There was also an indentation medial to the head/neck junction on the anterior femoral
head in a crescent shape that likely resulted from the previous posterior
dislocations (Fig. 8). A grade 2 area of chondromalacia measuring 5 × 15 mm was
noted on the posterior inferior aspect of the acetabulum, and diffuse grade 1
chondromalacia and softening of the cartilage on the posterior femoral head was
also noted. Otherwise the cartilage was normal. As expected, the ligamentum
teres was completely absent and a large amount of inflammatory tissue was
present in the fovea (Fig. 9). Additionally, in the peripheral compartment any
adduction in a flexed position caused the femur to violently dislocate
posteriorly.
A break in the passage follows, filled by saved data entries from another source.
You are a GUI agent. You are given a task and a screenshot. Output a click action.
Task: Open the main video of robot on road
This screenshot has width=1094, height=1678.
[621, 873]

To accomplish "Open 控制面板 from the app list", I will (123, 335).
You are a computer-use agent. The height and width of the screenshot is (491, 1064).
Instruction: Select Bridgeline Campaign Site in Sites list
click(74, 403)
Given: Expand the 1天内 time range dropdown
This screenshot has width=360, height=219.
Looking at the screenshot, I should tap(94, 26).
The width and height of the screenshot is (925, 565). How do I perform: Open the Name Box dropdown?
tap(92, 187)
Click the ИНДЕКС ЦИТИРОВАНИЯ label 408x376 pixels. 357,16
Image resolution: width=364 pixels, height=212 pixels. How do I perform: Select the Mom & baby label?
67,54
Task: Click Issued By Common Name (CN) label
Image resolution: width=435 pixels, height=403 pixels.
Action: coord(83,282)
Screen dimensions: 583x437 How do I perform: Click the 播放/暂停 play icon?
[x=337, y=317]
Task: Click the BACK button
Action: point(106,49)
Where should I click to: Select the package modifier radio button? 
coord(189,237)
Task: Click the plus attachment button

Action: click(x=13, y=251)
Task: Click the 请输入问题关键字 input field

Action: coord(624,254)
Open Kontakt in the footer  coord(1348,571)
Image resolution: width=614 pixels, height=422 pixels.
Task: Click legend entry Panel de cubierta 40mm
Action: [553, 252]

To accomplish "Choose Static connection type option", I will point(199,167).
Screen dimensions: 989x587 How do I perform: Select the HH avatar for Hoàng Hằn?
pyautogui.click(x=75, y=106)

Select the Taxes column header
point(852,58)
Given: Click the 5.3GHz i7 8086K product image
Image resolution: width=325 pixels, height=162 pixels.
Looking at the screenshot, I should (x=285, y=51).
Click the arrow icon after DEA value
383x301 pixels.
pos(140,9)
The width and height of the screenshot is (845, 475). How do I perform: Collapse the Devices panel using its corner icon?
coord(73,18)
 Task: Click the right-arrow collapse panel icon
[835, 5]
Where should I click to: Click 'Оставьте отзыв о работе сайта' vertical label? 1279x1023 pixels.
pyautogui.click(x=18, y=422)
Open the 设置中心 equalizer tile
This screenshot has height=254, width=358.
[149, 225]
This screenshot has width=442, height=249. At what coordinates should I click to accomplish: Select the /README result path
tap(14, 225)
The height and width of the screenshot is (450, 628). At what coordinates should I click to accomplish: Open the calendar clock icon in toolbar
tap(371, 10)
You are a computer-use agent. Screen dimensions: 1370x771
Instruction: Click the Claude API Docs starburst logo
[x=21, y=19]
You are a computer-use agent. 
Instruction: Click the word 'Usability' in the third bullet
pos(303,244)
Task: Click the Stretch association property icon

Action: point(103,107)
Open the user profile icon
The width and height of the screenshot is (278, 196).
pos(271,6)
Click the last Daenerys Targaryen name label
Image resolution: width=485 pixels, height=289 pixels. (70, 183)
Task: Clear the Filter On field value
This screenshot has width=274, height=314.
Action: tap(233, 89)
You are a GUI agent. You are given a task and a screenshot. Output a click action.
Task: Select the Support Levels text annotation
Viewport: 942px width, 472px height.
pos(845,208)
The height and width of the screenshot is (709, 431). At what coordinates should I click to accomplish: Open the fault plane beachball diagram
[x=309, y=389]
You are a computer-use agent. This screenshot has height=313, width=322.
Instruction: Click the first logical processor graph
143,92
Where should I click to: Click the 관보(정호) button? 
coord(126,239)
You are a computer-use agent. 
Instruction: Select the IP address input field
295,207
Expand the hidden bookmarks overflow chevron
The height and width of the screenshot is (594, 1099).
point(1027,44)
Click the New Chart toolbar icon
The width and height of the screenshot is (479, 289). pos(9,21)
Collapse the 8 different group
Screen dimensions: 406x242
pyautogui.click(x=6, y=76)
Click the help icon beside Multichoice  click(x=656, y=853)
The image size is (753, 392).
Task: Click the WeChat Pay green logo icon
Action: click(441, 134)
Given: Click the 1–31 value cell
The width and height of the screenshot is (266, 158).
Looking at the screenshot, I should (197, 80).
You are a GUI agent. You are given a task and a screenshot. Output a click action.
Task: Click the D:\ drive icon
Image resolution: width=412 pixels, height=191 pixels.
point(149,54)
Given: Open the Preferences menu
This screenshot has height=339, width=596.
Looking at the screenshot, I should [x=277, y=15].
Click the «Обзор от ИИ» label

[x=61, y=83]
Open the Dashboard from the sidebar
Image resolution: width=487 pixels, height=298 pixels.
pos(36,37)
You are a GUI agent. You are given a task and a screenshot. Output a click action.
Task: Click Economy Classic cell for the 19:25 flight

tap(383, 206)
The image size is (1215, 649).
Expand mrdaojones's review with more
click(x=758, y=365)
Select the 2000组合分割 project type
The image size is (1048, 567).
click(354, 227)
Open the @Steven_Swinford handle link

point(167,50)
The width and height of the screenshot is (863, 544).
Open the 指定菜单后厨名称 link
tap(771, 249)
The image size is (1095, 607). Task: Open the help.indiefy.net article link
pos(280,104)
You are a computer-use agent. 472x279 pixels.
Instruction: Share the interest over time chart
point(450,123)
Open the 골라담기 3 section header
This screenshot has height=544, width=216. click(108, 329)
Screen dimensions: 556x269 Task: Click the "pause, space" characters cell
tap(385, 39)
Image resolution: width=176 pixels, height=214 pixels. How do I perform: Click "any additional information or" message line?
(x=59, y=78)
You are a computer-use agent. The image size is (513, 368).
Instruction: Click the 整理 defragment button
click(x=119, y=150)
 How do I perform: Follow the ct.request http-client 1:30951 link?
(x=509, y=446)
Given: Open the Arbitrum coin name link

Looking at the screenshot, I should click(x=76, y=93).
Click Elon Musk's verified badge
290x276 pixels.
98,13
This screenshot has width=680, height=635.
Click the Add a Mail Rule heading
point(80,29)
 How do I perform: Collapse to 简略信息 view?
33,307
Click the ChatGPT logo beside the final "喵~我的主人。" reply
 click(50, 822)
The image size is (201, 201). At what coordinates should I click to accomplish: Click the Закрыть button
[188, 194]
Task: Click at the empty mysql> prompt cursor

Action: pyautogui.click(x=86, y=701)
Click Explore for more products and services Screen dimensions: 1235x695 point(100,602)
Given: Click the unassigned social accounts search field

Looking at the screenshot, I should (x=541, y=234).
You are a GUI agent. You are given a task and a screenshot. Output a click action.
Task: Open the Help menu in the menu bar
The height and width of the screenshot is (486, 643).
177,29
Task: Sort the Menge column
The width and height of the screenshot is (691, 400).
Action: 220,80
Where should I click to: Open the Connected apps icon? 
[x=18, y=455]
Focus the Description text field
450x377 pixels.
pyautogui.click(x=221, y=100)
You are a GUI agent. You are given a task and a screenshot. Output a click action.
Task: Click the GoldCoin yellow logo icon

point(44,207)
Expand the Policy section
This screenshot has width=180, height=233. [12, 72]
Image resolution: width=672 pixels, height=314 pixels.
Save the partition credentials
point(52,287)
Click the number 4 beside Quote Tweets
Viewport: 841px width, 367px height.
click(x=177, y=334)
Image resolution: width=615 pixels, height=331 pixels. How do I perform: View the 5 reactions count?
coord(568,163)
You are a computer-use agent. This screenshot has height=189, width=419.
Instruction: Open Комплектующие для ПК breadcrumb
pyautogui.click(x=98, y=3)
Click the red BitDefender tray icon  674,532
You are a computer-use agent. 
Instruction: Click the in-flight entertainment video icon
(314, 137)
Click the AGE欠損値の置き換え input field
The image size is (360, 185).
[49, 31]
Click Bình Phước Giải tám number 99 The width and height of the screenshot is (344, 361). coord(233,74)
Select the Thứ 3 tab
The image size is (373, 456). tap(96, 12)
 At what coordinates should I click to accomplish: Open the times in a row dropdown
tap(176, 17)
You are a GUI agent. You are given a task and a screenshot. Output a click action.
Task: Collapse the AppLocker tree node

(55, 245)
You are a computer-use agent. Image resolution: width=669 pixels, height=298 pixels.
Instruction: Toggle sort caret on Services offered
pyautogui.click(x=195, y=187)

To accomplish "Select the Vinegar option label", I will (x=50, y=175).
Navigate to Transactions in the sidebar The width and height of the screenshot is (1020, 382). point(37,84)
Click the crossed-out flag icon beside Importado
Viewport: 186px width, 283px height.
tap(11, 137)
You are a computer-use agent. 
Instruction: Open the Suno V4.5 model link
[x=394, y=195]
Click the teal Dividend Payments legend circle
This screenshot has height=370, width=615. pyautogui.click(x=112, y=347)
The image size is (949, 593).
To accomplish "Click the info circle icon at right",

This indicated substantial joint instability and reinforced the
need for combined labral and ligamentum teres reconstruction.
 |
| Fig. 5. Arthroscopic view from the anterolateral portal showing an extensively torn, shredded and bruised labrum measuring 2 mm in diameter. |
 |
| Fig. 6. Arthroscopic view from the anteromedial portal of the anterior aspect of the reduced hip showing a severely torn and bruised labrum with no seal between the femoral head and acetabulum. |
 |
| Fig. 7. Arthroscopic view from the anteromedial portal of the posterior aspect of the hip joint showing a severely torn and inflamed labrum and capsule. |
 |
| Fig. 8. Arthroscopic view from the anteromedial portal with the hip flexed showing an indentation in the femoral head, suggestive of previous hip dislocation. |
 |
| Fig. 9. Arthroscopic view from the anterolateral portal showing a severely inflamed fovea and deficient ligamentum teres. |
Surgical technique
Arthroscopically, femoral osteoplasty was performed, removing 4–7 mm of excess bone over a 3.5 mm width to create a more anatomic concavity, reducing the alpha angle to approximately 45 degrees and removing the cam deformity. The labrum was resected and the acetabular rim was excoriated, which, in addition to the femoral osteoplasty, provided a nice bleeding environment for incorporation of the labral graft. The goal was to prepare the acetabular edge without reducing the acetabular volume, so less than 1 mm was removed to achieve this.
The torn, damaged labrum was removed from the origin of the transverse
acetabulum (7:30) to approximately 2/3 down the back of the acetabulum (4:00).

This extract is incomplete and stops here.